Carla Colon Cruz was on the verge of dropping out of college in Puerto Rico when the pandemic hit in March of 2020. She did some soul searching, stumbled on the collaborative project ASTEROIDS in a Facebook post, and now she’s enrolled in the University of Arizona’s PhD program in materials science and engineering, beginning August 2022.
“I was going through a foggy time, and the stress of the transition to fully virtual classes made me question if I had what it took to pursue a degree,” she said. “I tell people all the time – ASTEROIDS saved my future.”
Filling the Void with Space
The NASA-funded ASTEROIDS Laboratory (Asteroid Science, Technology and Exploration Research Organized by Inclusive eDucation Systems Laboratory) brings together faculty and undergraduates, many historically underrepresented in STEM, from the UA, Pima Community College and University of Puerto Rico. The researchers use mini-laboratories in space – satellites that contain meteorite material and operate in low-earth orbit – to simulate and study the surface conditions of asteroids. The UA program is part of NASA’s Minority University Research and Education Project, or MUREP. During the pandemic, the program, led by principal investigator and aerospace and mechanical engineering associate professor Jekan Thanga, continued online.
Cruz, who graduated with a BS in chemistry from the Ana G. Mendez University in Puerto Rico in spring 2022, credits not just ASTEROIDS with her renewed commitment to education, but also program peers and Greg Ogden’s mentorship. Ogden, a UA research professor in chemical engineering, leads an ASTEROIDS project converting sunlight to heat energy for solar powered steam rockets.
Cruz applied her love of chemistry to her work testing potential rocket materials with an infrared spectrometer to determine their capacity to absorb heat.
“Her research experience is directly relevant to my project, so it was a no-brainer that she was perfect for the job,” said Ogden, who is excited to see where Cruz’s doctoral research and career take her.
“Carla brings the same determination and resilience that helped her overcome obstacles in her life to her research, which is a formula for success.”
Overcoming Adversity on All Fronts
Cruz is indeed no stranger to adversity. In 2017 during her first year in college, she and her family survived Puerto Rico’s worst natural disaster ever when Hurricane Maria devastated the northeastern Caribbean, plunging the U.S. territory into darkness for months and claiming more than 3,000 lives.
With classes canceled and food and water scarce, she and friends gathered to share what little they had, at one point a single can of ravioli.
“Most of us in Puerto Rico share deep and fond memories because we were tested to the extreme but managed to show the best of ourselves,” she said.
As a Latina studying chemistry, Cruz has been tested in other ways, too. Early in her academic journey, for example, even though she had excellent grades, one male instructor encouraged her to change her major to something requiring “less intelligence and responsibility.”
A friend she met during an internship put it into perspective: “A woman in STEM needs to work twice as hard to be considered average in the world of men.”

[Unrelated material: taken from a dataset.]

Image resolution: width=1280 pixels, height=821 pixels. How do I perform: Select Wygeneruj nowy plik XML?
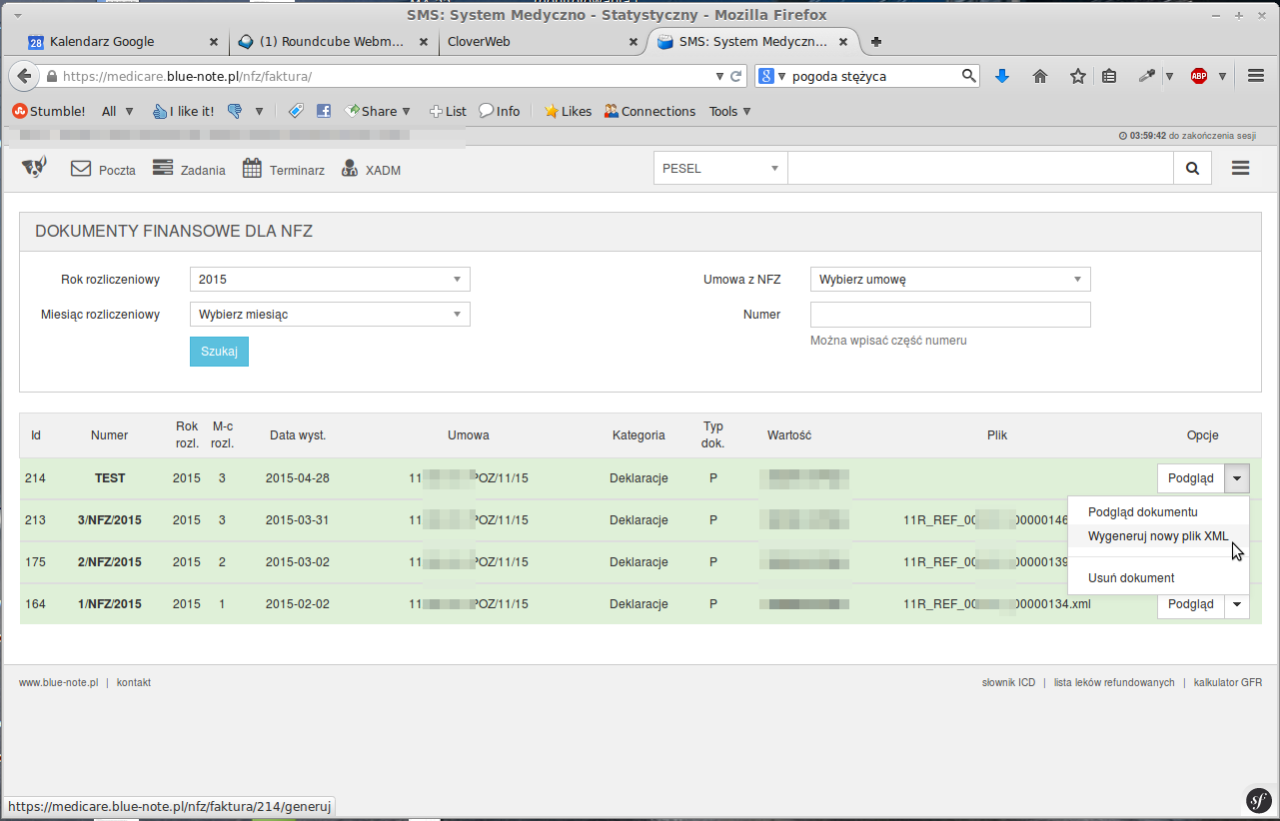(x=1157, y=536)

Now Cruz is relishing her place in the UA College of Engineering.
“I am so excited to join the PhD program so I can work with peers and mentors who treat me and my work with respect and give me the tools I need to become a better version of myself – both professionally and personally,” she said.
Cruz is just as determined to support other young women in STEM as she pursues her UA PhD in materials science and engineering.
“I want to help other women achieve their goals in the best ways possible.”